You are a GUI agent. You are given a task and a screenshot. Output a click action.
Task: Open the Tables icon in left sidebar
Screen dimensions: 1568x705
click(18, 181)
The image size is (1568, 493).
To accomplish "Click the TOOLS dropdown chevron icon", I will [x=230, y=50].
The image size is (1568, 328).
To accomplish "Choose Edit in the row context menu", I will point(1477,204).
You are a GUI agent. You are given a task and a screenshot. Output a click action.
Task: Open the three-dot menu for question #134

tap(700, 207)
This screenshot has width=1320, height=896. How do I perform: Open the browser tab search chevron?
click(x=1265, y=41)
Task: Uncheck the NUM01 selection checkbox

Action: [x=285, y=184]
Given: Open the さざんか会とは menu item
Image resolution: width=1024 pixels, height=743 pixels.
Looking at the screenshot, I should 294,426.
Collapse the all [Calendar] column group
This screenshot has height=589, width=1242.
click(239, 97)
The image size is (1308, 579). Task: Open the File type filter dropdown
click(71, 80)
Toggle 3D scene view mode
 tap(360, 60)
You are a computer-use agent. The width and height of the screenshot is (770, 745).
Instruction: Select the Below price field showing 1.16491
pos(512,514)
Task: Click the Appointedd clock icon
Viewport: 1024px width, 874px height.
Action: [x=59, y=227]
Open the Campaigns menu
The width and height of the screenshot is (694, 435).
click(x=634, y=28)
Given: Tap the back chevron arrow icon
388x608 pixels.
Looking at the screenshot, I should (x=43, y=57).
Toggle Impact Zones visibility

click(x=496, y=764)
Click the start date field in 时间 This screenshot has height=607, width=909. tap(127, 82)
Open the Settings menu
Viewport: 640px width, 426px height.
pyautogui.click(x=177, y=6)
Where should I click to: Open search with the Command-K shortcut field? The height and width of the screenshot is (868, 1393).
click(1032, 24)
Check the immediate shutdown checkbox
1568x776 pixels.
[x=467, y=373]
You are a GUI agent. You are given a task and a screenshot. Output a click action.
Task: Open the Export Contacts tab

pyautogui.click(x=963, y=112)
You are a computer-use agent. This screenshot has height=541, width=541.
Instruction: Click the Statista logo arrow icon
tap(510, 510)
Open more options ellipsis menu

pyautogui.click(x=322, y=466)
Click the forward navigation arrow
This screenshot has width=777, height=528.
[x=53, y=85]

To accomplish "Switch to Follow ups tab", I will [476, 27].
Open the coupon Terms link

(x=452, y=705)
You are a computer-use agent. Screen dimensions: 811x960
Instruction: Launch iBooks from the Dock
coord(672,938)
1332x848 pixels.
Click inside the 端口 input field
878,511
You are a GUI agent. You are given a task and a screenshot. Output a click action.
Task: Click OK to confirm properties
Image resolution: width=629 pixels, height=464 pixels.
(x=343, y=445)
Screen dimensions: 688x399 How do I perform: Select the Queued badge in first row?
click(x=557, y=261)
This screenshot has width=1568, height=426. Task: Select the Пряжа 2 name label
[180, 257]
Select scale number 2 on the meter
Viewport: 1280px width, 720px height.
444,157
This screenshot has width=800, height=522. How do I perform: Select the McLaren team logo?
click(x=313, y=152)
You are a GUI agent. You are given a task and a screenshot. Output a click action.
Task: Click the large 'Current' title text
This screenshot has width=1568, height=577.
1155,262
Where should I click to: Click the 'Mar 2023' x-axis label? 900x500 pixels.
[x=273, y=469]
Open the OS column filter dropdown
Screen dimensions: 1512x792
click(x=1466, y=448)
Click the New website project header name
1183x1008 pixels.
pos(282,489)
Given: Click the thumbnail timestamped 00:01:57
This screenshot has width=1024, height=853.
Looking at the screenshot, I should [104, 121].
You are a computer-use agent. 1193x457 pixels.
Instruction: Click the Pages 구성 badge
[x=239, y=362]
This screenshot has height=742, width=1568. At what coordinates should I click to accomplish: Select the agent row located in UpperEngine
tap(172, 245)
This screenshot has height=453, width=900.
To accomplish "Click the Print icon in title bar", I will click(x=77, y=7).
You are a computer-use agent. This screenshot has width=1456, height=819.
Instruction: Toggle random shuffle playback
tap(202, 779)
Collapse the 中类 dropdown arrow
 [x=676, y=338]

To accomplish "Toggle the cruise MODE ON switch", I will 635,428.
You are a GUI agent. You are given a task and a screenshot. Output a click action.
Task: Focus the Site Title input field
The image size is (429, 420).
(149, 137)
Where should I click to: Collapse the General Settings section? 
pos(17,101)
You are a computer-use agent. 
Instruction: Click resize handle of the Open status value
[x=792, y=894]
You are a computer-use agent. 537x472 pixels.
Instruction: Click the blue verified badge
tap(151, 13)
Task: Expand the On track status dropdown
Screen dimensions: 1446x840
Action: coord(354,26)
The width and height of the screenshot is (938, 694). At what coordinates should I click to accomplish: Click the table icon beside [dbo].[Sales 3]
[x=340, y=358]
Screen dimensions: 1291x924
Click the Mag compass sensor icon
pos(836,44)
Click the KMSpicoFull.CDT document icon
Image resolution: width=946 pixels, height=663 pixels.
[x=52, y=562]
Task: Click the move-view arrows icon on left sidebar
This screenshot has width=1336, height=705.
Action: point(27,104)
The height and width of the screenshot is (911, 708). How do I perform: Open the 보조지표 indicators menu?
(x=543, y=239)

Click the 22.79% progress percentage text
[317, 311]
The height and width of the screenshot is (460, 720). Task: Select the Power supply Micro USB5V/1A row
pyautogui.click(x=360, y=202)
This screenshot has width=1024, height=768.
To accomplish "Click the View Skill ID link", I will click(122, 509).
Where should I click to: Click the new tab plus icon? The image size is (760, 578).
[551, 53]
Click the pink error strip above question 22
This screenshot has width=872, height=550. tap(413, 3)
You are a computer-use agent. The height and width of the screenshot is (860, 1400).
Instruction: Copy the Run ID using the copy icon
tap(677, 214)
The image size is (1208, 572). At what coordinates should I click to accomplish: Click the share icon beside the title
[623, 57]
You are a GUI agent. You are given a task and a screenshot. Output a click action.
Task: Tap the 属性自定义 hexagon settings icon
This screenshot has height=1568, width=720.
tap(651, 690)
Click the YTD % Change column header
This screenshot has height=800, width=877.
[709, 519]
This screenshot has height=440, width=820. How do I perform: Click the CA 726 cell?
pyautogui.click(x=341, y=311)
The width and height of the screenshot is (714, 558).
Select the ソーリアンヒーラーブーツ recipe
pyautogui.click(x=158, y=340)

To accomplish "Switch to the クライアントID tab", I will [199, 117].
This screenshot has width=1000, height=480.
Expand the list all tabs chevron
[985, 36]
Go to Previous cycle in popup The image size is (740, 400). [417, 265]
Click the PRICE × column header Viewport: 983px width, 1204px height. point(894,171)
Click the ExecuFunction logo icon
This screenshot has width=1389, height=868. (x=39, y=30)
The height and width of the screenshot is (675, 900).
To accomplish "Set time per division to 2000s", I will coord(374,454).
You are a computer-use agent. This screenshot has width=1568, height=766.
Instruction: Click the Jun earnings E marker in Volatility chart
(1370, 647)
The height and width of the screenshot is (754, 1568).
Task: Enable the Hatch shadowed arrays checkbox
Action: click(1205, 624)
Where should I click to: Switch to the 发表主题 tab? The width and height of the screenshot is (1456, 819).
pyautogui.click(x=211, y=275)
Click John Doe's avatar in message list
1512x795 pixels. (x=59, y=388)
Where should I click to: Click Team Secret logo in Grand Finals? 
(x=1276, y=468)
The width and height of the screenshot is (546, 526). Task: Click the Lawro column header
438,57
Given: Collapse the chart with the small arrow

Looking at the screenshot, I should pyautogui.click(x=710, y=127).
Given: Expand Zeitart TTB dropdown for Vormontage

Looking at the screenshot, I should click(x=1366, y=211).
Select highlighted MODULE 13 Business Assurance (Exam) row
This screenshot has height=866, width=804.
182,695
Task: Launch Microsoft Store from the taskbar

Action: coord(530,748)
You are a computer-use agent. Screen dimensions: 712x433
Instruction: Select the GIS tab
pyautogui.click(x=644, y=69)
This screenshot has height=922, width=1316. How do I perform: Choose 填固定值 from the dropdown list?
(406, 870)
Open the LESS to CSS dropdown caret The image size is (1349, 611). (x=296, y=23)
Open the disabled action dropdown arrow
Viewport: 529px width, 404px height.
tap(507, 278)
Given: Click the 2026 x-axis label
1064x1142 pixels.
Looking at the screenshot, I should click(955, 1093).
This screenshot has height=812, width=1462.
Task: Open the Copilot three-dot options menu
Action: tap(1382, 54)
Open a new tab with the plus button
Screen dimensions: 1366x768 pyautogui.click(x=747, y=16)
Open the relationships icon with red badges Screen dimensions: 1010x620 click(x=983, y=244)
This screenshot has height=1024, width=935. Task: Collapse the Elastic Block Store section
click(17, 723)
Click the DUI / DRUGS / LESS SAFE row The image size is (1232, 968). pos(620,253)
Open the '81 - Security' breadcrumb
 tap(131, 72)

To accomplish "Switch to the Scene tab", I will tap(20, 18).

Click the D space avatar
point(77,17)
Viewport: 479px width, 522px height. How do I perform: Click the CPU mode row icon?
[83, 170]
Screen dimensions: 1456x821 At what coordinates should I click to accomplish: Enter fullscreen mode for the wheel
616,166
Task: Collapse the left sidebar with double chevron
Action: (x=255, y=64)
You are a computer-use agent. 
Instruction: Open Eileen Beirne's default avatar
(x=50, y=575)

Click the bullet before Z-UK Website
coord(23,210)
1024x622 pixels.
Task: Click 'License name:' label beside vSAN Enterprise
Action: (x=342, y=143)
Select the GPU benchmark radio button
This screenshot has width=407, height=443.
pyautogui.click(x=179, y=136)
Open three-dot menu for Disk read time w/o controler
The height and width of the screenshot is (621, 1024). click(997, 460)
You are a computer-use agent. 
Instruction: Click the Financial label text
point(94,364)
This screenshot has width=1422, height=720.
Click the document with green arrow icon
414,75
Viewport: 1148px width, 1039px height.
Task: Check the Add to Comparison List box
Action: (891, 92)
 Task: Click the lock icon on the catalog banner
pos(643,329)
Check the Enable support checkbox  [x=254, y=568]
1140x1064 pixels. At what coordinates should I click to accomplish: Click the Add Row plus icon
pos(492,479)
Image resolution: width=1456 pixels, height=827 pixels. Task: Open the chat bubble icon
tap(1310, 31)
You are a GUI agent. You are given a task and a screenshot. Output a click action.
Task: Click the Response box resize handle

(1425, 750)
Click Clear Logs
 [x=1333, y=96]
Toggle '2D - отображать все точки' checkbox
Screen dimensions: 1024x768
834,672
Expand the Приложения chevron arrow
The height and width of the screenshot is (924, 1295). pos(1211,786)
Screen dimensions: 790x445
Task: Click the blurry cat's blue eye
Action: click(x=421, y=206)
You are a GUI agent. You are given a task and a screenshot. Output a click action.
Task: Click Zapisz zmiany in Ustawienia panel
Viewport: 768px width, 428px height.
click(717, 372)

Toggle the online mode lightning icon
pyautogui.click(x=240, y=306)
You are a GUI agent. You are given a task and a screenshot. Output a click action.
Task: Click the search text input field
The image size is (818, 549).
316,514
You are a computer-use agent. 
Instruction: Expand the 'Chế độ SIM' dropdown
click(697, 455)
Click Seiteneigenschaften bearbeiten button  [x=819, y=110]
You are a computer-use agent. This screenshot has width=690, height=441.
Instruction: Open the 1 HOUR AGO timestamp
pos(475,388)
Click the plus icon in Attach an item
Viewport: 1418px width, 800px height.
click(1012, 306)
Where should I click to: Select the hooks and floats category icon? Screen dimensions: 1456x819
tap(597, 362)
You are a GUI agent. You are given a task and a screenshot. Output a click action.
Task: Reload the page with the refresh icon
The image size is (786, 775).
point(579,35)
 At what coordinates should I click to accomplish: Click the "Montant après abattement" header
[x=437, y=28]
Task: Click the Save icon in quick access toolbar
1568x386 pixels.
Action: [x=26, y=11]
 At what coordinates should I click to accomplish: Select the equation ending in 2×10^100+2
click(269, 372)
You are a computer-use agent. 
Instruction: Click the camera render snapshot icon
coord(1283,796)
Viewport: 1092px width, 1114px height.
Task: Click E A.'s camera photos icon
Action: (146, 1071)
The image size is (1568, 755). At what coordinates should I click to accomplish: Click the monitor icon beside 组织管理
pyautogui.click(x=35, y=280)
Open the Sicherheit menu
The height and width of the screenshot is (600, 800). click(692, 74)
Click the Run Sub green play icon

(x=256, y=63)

**WHAT IS REQUIRED**
Return the records from the line containing "Collapse the all [Calendar] column group" through the line containing "(x=452, y=705)", keeping every line identical to the original.

**WRITTEN RESPONSE**
Collapse the all [Calendar] column group
This screenshot has height=589, width=1242.
click(239, 97)
The image size is (1308, 579). Task: Open the File type filter dropdown
click(71, 80)
Toggle 3D scene view mode
 tap(360, 60)
You are a computer-use agent. The width and height of the screenshot is (770, 745).
Instruction: Select the Below price field showing 1.16491
pos(512,514)
Task: Click the Appointedd clock icon
Viewport: 1024px width, 874px height.
Action: [x=59, y=227]
Open the Campaigns menu
The width and height of the screenshot is (694, 435).
click(x=634, y=28)
Given: Tap the back chevron arrow icon
388x608 pixels.
Looking at the screenshot, I should (x=43, y=57).
Toggle Impact Zones visibility

click(x=496, y=764)
Click the start date field in 时间 This screenshot has height=607, width=909. tap(127, 82)
Open the Settings menu
Viewport: 640px width, 426px height.
pyautogui.click(x=177, y=6)
Where should I click to: Open search with the Command-K shortcut field? The height and width of the screenshot is (868, 1393).
click(1032, 24)
Check the immediate shutdown checkbox
1568x776 pixels.
[x=467, y=373]
You are a GUI agent. You are given a task and a screenshot. Output a click action.
Task: Open the Export Contacts tab

pyautogui.click(x=963, y=112)
You are a computer-use agent. This screenshot has height=541, width=541.
Instruction: Click the Statista logo arrow icon
tap(510, 510)
Open more options ellipsis menu

pyautogui.click(x=322, y=466)
Click the forward navigation arrow
This screenshot has width=777, height=528.
[x=53, y=85]

To accomplish "Switch to Follow ups tab", I will [476, 27].
Open the coupon Terms link

(x=452, y=705)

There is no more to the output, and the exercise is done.